Alternatives for robustness: The Huber loss (smooth L1) combines MSE for small errors with L1 for large errors, providing outlier robustness while maintaining smoothness near zero:
$$\mathcal{L}_{\text{Huber}}(y, \hat{y}) = \begin{cases} \frac{1}{2}(y - \hat{y})^2 & \text{if } |y - \hat{y}| \leq \delta \\ \delta |y - \hat{y}| - \frac{1}{2}\delta^2 & \text{otherwise} \end{cases}$$
In PyTorch, these are available as torch.nn.MSELoss() and torch.nn.SmoothL1Loss(beta=delta).
12.1.2 Cross-Entropy Loss
For classification, cross-entropy is the standard choice. Recall from Chapter 5 that for a classification problem with $C$ classes, the cross-entropy loss for a single sample is:
$$\mathcal{L}_{\text{CE}} = -\sum_{c=1}^{C} y_c \log(\hat{p}_c)$$
where $y_c$ is 1 if the true class is $c$ and 0 otherwise, and $\hat{p}_c$ is the model's predicted probability for class $c$. For the common case of hard labels (one-hot), this simplifies to:
$$\mathcal{L}_{\text{CE}} = -\log(\hat{p}_{y^*})$$
where $y^*$ is the true class index. The model is penalized by how confident it is in the wrong answer, which creates strong gradients when predictions are confidently incorrect.
Numerical stability: Computing $\log(\text{softmax}(z))$ naively is numerically dangerous. If any logit $z_c$ is very large, $\exp(z_c)$ overflows; if all logits are very negative, $\sum \exp(z_c)$ underflows. PyTorch's torch.nn.CrossEntropyLoss accepts raw logits (not softmax probabilities) and uses the log-sum-exp trick internally:
$$\log \text{softmax}(z_c) = z_c - \log\left(\sum_{j} \exp(z_j)\right) = z_c - \left(z_{\max} + \log\sum_{j} \exp(z_j - z_{\max})\right)$$
This is why you should never apply softmax before CrossEntropyLoss in PyTorch---doing so loses numerical precision and is a common source of bugs.

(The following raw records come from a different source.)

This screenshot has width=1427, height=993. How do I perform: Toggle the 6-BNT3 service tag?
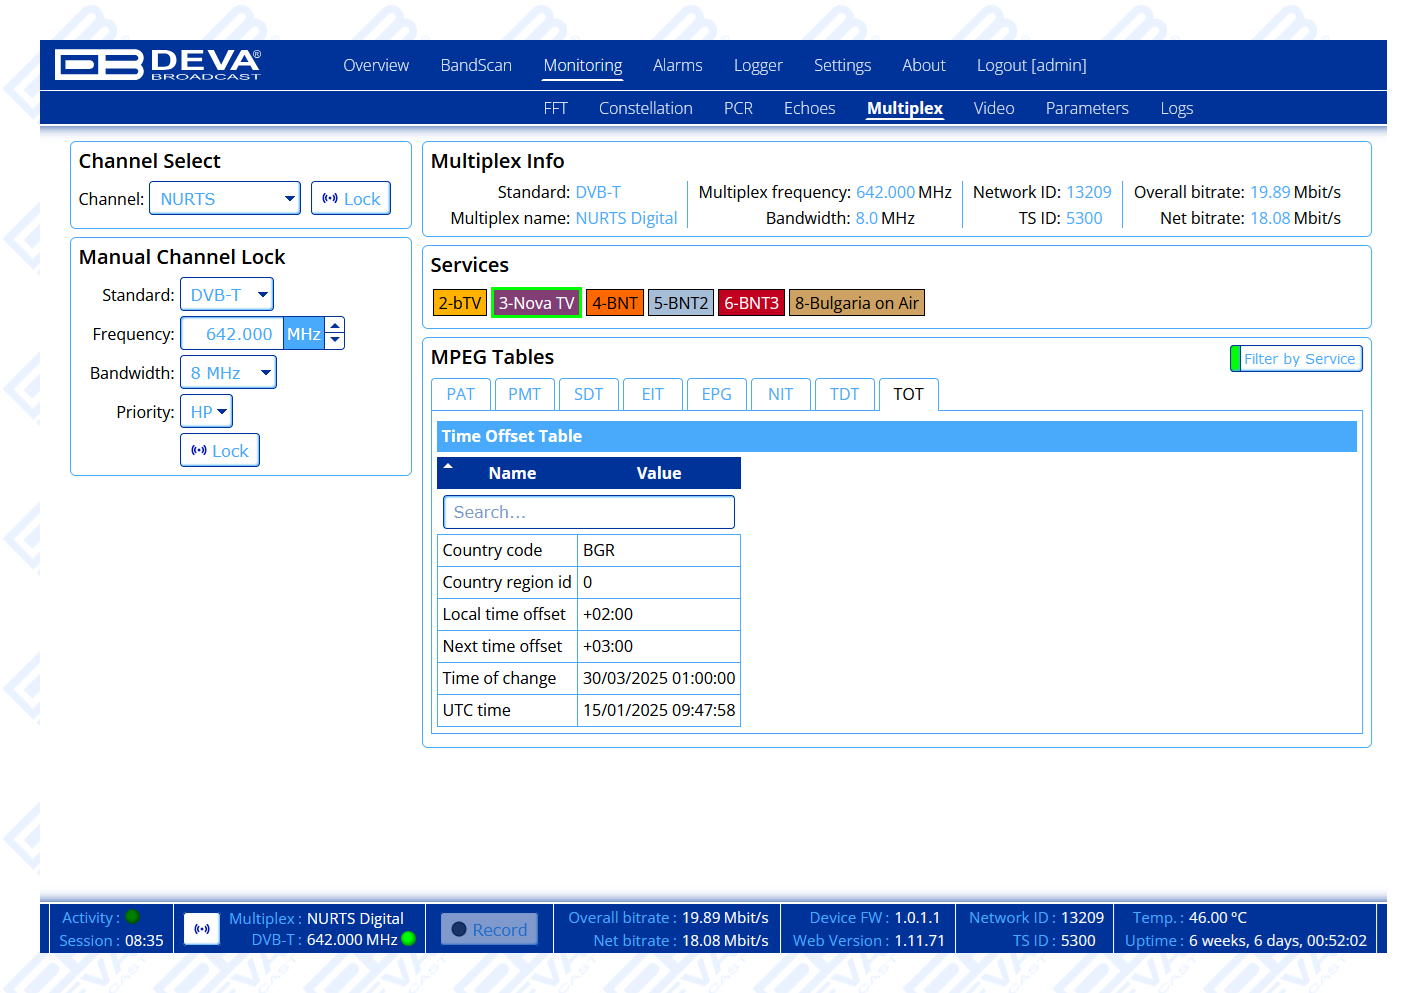751,303
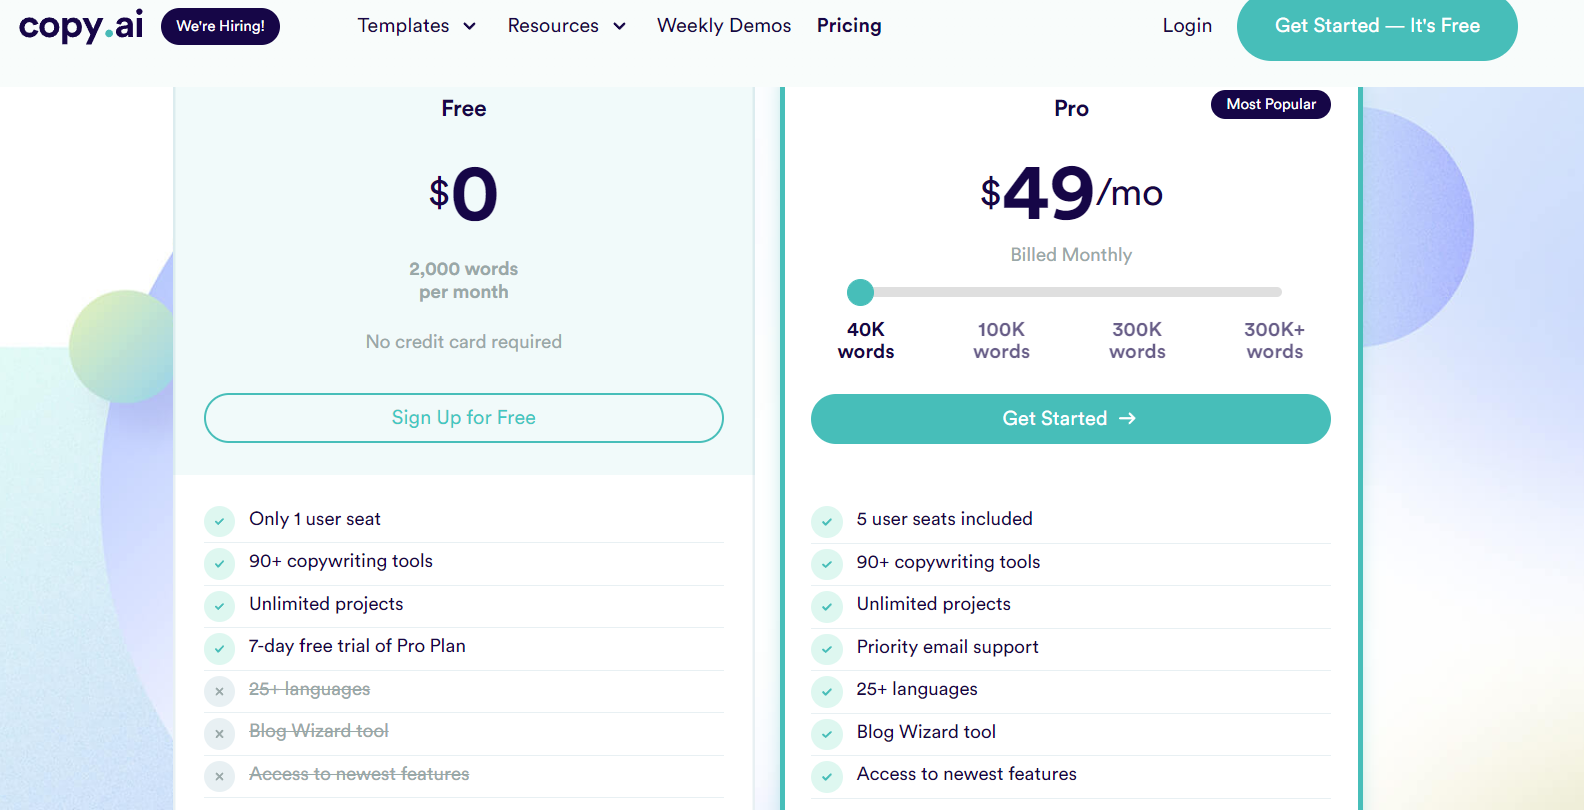Click X icon beside crossed-out Access to newest features
The image size is (1584, 810).
219,776
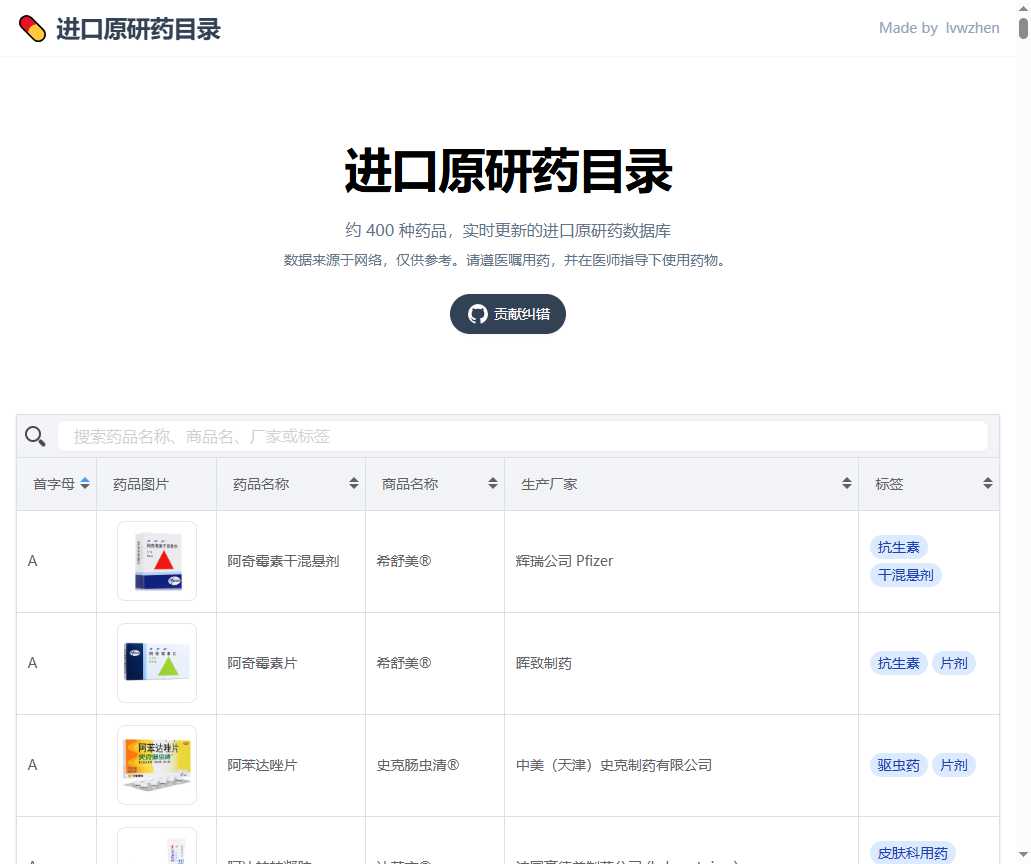The image size is (1031, 864).
Task: Click the GitHub icon inside 贡献纠错 button
Action: tap(477, 313)
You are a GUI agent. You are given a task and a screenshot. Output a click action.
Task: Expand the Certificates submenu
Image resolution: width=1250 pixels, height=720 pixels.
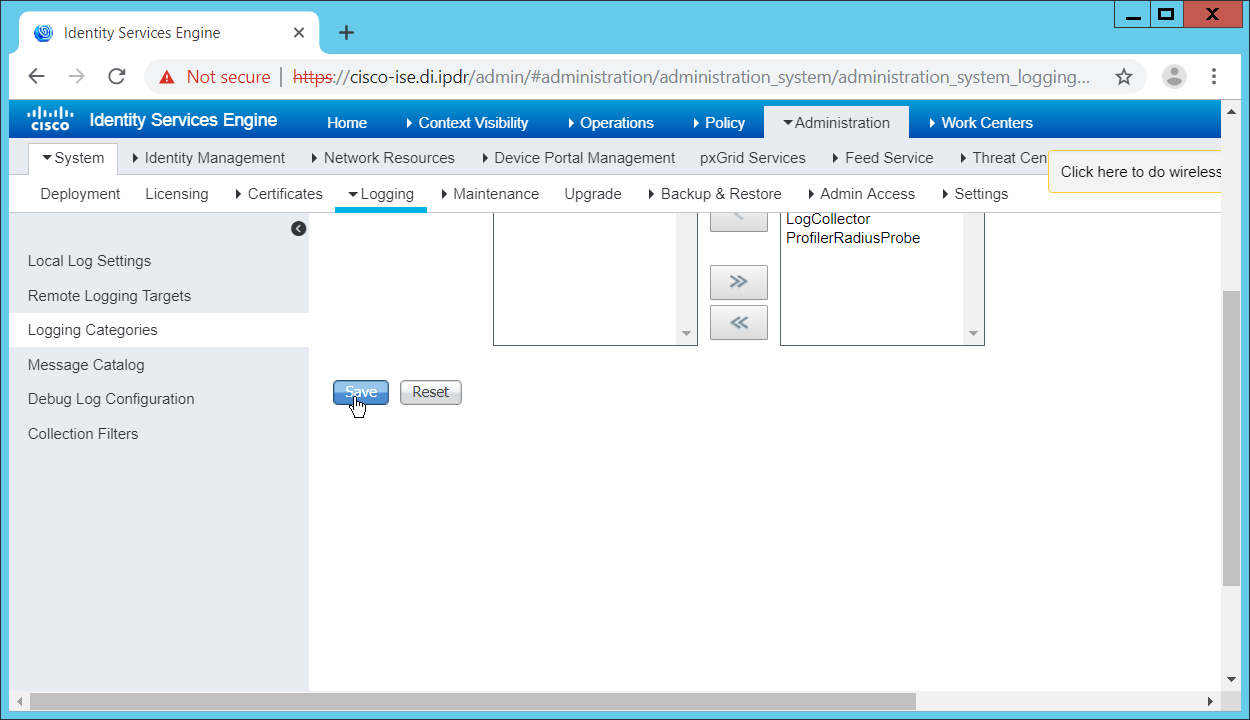click(279, 194)
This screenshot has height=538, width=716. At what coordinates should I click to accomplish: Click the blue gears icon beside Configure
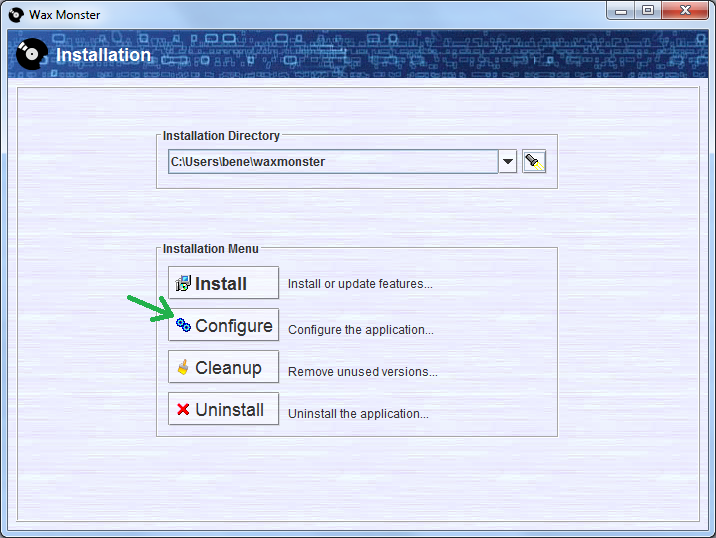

Binary cross-entropy for two-class problems (or multi-label classification where each label is independent) uses sigmoid activation:
$$\mathcal{L}_{\text{BCE}} = -\frac{1}{N}\sum_{i=1}^{N}\left[y_i \log(\sigma(\hat{z}_i)) + (1 - y_i)\log(1 - \sigma(\hat{z}_i))\right]$$
PyTorch provides torch.nn.BCEWithLogitsLoss which combines sigmoid and BCE for numerical stability, analogous to how CrossEntropyLoss combines softmax and negative log-likelihood.
12.1.3 Focal Loss
Standard cross-entropy treats all correctly classified examples equally, regardless of the model's confidence. In datasets with severe class imbalance---such as object detection where background examples vastly outnumber objects---easy negatives can dominate the loss and gradient.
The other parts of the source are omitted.